In a new survey, Defense financial managers say budget process hinders warfighters.

The Defense Department's planning, programming, budget and execution system is too slow and inflexible to adequately support operations and makes it unnecessarily difficult for the military services "to adjust resources in a volatile world of unpredictable new threats," according to a new survey of managers.

In addition, Defense finance professionals deployed to Iraq and Afghanistan said they need more help from their colleagues back home to better support troops on the battlefield.

The use of supplemental funding for overseas contingency operations since 2001 also has complicated matters for managers, because "such funds were not always calculated using full life-cycle costs, leaving a legacy of unfunded operations and maintenance resource demands, which will plague defense budgets for years to come," the questionnaire found.

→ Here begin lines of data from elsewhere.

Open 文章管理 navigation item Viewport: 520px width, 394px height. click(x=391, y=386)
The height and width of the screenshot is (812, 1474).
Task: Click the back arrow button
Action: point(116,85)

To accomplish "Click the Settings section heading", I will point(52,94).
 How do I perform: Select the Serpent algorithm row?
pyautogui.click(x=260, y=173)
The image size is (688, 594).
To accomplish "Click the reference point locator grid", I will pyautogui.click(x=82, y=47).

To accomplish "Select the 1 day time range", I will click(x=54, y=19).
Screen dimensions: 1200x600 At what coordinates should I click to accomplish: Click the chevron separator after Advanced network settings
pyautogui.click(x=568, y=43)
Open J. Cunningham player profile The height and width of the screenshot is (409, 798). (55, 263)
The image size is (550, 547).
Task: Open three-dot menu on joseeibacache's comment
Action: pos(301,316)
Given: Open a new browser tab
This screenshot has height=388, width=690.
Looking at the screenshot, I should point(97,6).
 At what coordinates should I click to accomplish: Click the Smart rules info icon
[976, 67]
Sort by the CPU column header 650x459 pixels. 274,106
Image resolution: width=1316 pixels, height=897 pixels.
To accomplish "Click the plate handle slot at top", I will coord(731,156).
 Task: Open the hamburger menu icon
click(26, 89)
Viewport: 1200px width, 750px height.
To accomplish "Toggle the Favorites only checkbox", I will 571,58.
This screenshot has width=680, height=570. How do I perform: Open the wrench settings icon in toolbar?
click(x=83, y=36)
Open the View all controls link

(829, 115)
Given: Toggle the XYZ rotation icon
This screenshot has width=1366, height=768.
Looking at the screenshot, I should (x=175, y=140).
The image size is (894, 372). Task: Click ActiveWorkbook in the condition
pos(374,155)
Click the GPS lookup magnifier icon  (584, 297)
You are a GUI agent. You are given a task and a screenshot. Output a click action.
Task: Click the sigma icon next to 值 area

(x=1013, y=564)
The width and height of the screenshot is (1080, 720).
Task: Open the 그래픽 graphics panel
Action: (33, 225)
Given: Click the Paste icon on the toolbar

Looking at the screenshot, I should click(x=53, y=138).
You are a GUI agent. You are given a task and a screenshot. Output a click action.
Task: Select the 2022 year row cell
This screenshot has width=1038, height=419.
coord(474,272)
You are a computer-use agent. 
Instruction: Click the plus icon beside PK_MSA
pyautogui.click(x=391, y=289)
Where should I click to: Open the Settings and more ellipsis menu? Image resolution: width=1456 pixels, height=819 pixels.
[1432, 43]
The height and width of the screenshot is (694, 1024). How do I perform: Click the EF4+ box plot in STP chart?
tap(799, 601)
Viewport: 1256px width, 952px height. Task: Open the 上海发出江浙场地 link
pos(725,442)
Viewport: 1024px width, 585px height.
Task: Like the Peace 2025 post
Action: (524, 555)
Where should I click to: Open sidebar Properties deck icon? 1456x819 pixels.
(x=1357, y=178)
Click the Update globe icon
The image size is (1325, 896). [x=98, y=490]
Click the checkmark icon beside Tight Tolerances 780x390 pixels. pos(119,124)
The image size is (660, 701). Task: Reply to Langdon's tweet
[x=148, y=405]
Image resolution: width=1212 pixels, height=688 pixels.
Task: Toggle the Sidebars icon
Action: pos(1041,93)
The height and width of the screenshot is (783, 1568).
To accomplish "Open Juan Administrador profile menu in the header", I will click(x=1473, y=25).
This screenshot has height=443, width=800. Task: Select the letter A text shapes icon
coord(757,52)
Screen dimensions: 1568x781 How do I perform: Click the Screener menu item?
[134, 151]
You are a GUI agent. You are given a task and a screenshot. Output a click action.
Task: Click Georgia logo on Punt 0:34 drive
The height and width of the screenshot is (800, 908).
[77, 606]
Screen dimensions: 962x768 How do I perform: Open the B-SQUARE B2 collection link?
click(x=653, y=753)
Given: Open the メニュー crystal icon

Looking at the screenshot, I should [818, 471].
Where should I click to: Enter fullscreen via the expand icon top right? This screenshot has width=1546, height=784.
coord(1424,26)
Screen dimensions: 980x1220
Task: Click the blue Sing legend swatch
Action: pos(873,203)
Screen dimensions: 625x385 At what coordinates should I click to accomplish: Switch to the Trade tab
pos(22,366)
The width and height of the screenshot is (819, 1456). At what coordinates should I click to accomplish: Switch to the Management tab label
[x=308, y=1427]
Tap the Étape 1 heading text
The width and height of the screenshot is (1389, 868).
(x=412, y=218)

Those are just some of the findings of a survey of 1,014 civilian and uniformed Defense financial managers the American Society of Military Comptrollers conducted and the Alexandria, Va.-based consulting firm Grant Thornton LLP sponsored. It is the eighth such annual survey since 2003.

According to respondents, the system for developing five-year budget plans, known as PPBE, is too rigid to meet rapid changes in battlefield needs. One executive interviewed for the survey said, "PPBE takes 18 to 24 months, while the warfighter needs 18 to 24 days' reaction time -- and sometimes even a few hours. We need more flexibility to support the warfighter."

Another respondent said, "[PPBE] consumes a tremendous amount of man-years to complete, and then in the end it always comes down to critical, last-minute decisions made by a handful of people to make it balance. Even then, there is always a lot of broken glass that is left up to the execution year financial managers to fix."

Survey respondents said the financial management workforce needs to be rebalanced to use fewer contractors and more government employees, but that first, the cumbersome civilian personnel hiring system must be addressed.

Respondents included personnel from all military branches, including the Coast Guard, but the bulk of them were from the Army (37 percent), the Air Force (34 percent) and the Defense Finance and Accounting Service (12 percent). The survey also included interviews with 26 executives: 11 Navy, seven Army, four Defense, three Marine Corps and one Air Force.